# Derivative problem

1. Dec 2, 2008

### farmd684

1. The problem statement, all variables and given/known data
y= (x-2)/(x^2-x+1)

Find y and y

2. Relevant equations
y= $$\sqrt[3]{x^2+x+1}$$

3. The attempt at a solution
for the 1st problem i get to
y=(-4x^2+7x-4)/(x^2-x+1)^2 by u/v method but i have to make it as
-3(x^2-3x+1)/(x^2-x+1)^3
for the second problem
i get to y= (2x+1)/(3(x^2+x+1)^2/3)

then i m messing it up to convert them in a factored forum to solve for x as i have to sketch graphs of them. There are so many problems like this & each time i m feeling dfficulties while making them in a factored form.IS there any intelligent stretegy to do this sort of problems more easily? I will be very glad to know that.
Thanks :)

Last edited: Dec 3, 2008
2. Dec 3, 2008

### SNOOTCHIEBOOCHEE

Well we know that x^2-x+1 = (x-2)(x+1)

some cancel action will help you by making the problem much simpler.

But when you do, make sure you pay attention domain of that derivitive.

3. Dec 3, 2008

### farmd684

yeah i know that & that was not my question.

4. Dec 3, 2008

### mutton

That is the intelligent strategy you are looking for. Read it again.

For the second, you typed y'' but it is y'. There is no more factoring to do, and you don't need to rewrite it to sketch the graph. For example, critical values exist when y' = 0 or y' doesn't exist, so you can look at the numerator and denominator separately.

5. Dec 3, 2008

### farmd684

sorry the second problem will be y' only & i clearly expressed the answer about the 1st question and i want to know how to get into that form.Hope you can understand

Last edited: Dec 3, 2008
6. Dec 3, 2008

### HallsofIvy

Staff Emeritus
I don't know that!
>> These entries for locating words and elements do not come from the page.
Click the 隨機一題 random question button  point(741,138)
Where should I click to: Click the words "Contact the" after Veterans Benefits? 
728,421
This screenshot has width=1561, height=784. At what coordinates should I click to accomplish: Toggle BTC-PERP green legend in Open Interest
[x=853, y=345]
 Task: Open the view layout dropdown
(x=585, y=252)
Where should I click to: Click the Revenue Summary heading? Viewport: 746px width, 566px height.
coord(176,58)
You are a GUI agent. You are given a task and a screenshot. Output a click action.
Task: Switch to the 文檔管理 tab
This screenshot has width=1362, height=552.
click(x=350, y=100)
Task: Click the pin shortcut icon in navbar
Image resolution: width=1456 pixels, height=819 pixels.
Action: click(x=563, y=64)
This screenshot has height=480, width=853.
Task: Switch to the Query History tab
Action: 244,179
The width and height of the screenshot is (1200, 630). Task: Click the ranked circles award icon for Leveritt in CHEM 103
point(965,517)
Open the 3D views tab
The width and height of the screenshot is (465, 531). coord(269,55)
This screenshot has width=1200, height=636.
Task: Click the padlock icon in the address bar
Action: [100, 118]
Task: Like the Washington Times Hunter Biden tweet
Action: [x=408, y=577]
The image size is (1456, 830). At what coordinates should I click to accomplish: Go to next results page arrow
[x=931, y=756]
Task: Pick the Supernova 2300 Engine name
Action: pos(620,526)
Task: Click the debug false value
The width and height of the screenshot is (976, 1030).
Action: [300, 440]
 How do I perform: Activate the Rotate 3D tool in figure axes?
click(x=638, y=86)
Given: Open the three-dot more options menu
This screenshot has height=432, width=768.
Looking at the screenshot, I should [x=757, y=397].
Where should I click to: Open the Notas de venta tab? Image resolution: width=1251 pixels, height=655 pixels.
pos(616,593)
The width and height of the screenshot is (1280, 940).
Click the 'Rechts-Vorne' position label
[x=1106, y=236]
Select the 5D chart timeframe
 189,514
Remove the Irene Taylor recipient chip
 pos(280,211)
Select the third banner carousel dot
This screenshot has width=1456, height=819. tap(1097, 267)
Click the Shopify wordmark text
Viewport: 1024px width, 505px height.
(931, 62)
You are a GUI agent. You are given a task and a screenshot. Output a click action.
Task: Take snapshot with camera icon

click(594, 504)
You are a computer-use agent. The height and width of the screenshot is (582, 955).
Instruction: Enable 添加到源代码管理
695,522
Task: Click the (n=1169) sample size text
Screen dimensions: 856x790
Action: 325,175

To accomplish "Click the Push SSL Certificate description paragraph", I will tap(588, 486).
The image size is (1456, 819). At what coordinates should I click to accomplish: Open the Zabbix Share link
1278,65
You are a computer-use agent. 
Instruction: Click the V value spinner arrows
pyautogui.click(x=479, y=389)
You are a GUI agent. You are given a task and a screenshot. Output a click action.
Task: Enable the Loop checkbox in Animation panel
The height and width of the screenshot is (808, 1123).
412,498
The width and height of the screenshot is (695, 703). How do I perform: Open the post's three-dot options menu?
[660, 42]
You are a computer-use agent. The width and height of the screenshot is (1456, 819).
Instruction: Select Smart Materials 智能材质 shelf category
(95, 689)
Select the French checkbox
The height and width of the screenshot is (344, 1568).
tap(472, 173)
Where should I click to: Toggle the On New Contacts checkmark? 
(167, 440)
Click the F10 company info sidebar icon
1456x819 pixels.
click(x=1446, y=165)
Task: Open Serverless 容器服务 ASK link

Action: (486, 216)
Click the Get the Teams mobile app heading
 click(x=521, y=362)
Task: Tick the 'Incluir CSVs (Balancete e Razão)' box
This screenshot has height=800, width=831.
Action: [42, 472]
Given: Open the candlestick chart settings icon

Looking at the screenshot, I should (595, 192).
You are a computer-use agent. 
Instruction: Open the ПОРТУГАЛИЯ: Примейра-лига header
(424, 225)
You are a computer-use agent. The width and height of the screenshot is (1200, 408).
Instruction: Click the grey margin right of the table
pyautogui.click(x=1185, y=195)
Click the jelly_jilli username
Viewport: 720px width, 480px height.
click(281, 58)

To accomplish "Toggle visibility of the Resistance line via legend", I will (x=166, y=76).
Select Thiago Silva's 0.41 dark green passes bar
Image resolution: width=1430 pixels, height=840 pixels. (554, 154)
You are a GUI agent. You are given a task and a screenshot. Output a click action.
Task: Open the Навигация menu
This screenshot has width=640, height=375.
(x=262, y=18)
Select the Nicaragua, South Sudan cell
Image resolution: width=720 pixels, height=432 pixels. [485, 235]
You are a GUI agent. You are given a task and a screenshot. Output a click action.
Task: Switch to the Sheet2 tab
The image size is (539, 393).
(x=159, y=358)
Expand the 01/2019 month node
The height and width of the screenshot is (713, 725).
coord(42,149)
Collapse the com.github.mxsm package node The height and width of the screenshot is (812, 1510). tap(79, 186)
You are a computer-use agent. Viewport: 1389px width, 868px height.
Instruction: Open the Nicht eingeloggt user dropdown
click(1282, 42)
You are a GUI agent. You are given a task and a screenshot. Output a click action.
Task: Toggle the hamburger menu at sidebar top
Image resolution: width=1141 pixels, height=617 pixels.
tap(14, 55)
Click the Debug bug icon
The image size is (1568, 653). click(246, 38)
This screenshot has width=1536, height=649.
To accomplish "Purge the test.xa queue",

I was under the impression that (x-2)(x+1)= x^2-x -2.

7. Dec 3, 2008

### HallsofIvy

Staff Emeritus
You can't. The original y, a linear term over a quadratic, has a "net" power of -1 and so its derivative will have a "net" power of -2. -3(x^2-3x+1)/(x^2-x+1)^3 has a "net" power of 2-6= -4 and cannot possibly be correct. However, I get y'= (-x^2+ 4x- 3)/(x^2-x+1)^2, not your y'.

For the second problem, yes that is correct.
for the second problem

Neither x^2-x+1 nor x^2+x+1 factors with integer coefficients. You can use either completing the square or the quadratic formula to find where they are 0.

8. Dec 3, 2008

### farmd684

for the first problem i get to this
y=(-x^2+4x-1)/(x^2-x+1) i guess this the right one and the answer i got from the book this exactly follows below
y=(-3(x^2-3x+1))/(x^2-x+1)^3 and i m sure about that.Now my question is how to get to this format.
And
for the second problem as you have seen i have done for y and the same format error happenig for me while getting y. I mean factored form like the 1st one.